_Exercise requirements_:
All of the entries must appear again exactly as written.

*** Dataset

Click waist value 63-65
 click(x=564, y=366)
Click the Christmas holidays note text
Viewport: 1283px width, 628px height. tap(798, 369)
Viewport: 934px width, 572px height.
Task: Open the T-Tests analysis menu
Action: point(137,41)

******

_Answer for the task_:
Click waist value 63-65
 click(x=564, y=366)
Click the Christmas holidays note text
Viewport: 1283px width, 628px height. tap(798, 369)
Viewport: 934px width, 572px height.
Task: Open the T-Tests analysis menu
Action: point(137,41)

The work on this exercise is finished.